WHAT YOU NEED TO DO: In which lines of the data does the string "computer" appear? Copy every one.

SOURCE RECORDS:
<<<<

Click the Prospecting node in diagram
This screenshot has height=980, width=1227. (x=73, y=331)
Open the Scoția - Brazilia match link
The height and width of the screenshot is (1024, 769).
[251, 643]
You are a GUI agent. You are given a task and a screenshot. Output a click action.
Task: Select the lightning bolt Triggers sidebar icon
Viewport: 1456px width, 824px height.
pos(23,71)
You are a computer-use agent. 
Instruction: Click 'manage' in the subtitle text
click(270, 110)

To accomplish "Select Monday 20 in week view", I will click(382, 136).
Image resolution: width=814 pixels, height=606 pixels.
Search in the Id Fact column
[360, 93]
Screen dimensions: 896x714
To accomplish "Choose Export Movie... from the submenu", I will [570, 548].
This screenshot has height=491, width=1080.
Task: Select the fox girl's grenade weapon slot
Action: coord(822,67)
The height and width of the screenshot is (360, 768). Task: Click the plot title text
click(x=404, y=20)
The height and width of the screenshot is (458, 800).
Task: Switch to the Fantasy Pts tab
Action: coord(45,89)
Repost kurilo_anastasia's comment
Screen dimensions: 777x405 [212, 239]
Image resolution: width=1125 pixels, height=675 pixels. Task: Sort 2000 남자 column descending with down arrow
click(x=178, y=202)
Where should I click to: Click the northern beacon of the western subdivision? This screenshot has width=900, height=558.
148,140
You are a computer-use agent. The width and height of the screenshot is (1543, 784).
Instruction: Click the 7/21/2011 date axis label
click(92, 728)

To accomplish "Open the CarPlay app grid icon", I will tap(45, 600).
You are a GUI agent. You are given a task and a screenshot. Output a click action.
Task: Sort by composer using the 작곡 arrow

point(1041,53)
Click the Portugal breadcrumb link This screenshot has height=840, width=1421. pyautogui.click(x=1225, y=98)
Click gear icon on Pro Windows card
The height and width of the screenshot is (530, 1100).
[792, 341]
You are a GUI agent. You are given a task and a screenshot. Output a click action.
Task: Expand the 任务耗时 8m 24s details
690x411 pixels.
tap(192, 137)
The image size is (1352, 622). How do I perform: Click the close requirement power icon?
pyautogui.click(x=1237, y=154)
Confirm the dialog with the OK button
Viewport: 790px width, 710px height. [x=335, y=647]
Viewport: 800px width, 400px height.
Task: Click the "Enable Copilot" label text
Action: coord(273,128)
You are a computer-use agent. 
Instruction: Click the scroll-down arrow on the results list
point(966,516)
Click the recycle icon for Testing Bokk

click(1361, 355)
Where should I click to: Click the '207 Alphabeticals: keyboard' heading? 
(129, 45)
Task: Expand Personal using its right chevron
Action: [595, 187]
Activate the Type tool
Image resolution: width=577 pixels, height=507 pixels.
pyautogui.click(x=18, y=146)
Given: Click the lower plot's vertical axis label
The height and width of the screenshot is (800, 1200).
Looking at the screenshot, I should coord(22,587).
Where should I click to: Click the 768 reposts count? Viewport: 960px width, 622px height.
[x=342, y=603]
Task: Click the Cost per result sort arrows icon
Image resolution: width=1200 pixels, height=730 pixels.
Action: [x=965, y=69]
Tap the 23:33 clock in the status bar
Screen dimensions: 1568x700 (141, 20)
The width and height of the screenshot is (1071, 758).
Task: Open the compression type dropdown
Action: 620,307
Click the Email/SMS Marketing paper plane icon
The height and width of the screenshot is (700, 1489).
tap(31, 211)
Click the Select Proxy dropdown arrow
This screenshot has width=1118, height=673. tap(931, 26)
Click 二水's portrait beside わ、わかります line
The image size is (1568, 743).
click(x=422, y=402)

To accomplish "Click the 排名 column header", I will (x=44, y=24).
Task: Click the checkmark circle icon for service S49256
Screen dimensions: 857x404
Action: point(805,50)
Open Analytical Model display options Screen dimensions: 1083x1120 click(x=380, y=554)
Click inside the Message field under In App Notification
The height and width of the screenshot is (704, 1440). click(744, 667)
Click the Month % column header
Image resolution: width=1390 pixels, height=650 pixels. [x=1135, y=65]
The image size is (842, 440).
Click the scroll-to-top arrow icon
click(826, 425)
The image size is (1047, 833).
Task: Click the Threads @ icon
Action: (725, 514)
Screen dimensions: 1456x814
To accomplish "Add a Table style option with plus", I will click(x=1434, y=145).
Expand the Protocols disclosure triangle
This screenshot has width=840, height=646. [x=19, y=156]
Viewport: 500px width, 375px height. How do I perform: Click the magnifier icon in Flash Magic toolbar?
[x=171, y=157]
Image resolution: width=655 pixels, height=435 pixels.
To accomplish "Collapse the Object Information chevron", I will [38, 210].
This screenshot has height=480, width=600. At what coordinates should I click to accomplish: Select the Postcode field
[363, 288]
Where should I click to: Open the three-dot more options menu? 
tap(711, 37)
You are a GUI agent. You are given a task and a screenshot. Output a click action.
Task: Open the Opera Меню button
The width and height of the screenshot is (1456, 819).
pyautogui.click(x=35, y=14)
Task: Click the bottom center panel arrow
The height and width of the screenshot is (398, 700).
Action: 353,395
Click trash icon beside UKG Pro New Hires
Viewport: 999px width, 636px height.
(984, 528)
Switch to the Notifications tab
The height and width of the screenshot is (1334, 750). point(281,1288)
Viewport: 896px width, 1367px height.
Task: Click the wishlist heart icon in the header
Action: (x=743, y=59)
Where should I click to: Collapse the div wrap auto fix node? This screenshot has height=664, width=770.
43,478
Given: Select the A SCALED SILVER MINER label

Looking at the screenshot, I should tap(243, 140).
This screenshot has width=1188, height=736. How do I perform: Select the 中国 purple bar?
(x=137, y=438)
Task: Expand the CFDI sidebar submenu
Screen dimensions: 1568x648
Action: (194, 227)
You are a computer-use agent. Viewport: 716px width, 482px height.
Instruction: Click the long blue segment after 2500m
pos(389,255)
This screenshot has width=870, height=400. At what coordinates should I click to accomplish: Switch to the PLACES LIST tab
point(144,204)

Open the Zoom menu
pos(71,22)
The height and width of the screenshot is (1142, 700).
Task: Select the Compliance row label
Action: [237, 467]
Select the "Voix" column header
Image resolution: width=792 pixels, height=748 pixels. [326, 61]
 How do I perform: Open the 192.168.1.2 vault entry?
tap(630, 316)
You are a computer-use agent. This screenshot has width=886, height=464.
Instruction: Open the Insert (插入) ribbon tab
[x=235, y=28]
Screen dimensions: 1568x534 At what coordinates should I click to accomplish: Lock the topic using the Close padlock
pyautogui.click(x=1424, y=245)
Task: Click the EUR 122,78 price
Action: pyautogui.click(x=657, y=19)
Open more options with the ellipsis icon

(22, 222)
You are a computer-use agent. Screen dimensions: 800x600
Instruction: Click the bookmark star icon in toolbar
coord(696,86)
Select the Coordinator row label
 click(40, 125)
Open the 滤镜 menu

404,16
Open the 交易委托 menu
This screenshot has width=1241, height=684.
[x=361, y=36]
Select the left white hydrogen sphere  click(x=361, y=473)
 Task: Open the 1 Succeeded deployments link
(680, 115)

>>>>

SOLUTION TO THE PROBLEM:
You are a computer-use agent. 
You are a computer-use agent. The width and height of the screenshot is (1543, 784).
You are a computer-use agent. 
You are a computer-use agent. Viewport: 716px width, 482px height.
You are a computer-use agent. This screenshot has width=886, height=464.
You are a computer-use agent. Screen dimensions: 800x600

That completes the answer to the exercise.